Bex, a SAHM and yarn wizard from the Pigeons Nest  sets up an after school snack with an activity (snacktivity) before she goes to school to collect her eldest son who started school this September. Her son was struggling with the transition from school to home. Bex started to set up their snack, ready to eat as soon as they got home with a table top activity before she set off on the school run. Bex also created a visual timetable which she displayed at the door so it was visible immediately. The visual timetable help to reinforce the sequence they followed when they got home. Hanging up coats and washing hands are on the visual timetable.

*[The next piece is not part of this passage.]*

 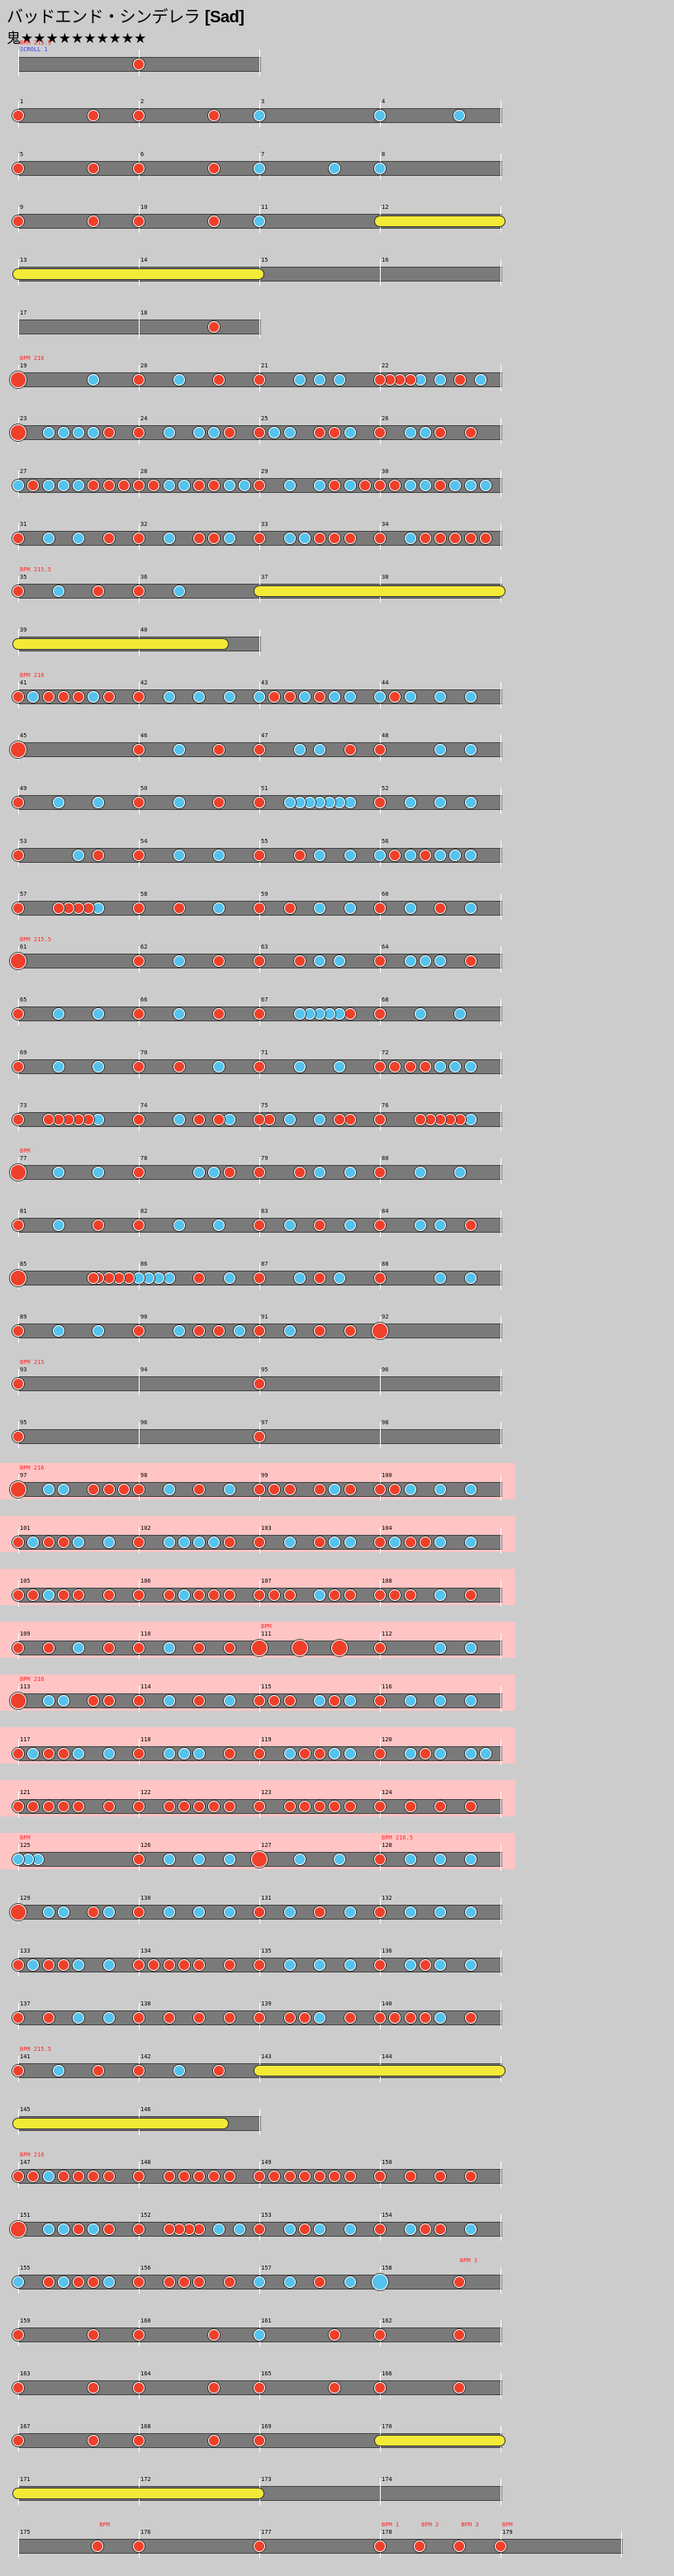 What do you see at coordinates (391, 2525) in the screenshot?
I see `event-tag: BPM 1` at bounding box center [391, 2525].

Preparing snack trays or having an easily accessible snack drawer for older helps autonomy and helps reduce hangry children and adults! You can get compartmentalise trays and boxes which again you can prep the night before or get the ready for the day in the morning. Having these easily to hand can be a lifesaver and helps to avoid the temptation of quick unhealthy snacks. I like the snacks that The Taming Twinsand The Workspace for Children share on their accounts.

Ideas to Try

One of my favourite things about pockets of play is creating reading and play nooks. Children love small spaces. Try to create snug spaces and little nooks for them to retreat to and play. This could be as simple as a sheet over a table or two chairs. In one of my nurseries we took the doors off and shelves out of a cupboard. The children helped to wallpaper the empty cupboard. We put some cushions inside and hung a mosquito net curtain to create a sense of being enclosed. The children loved it. We also used little pop up tents. I heard a little girl who was a selective mute talk for the first time. I think she felt safe and secure in the small enclosed space. It was quite the breakthrough.

So, if you want to encourage more independent play or you have a difficult transitional period in your day try preparing some pockets of play that you can grab when needed or have set our ready for your child to access whenever they need it.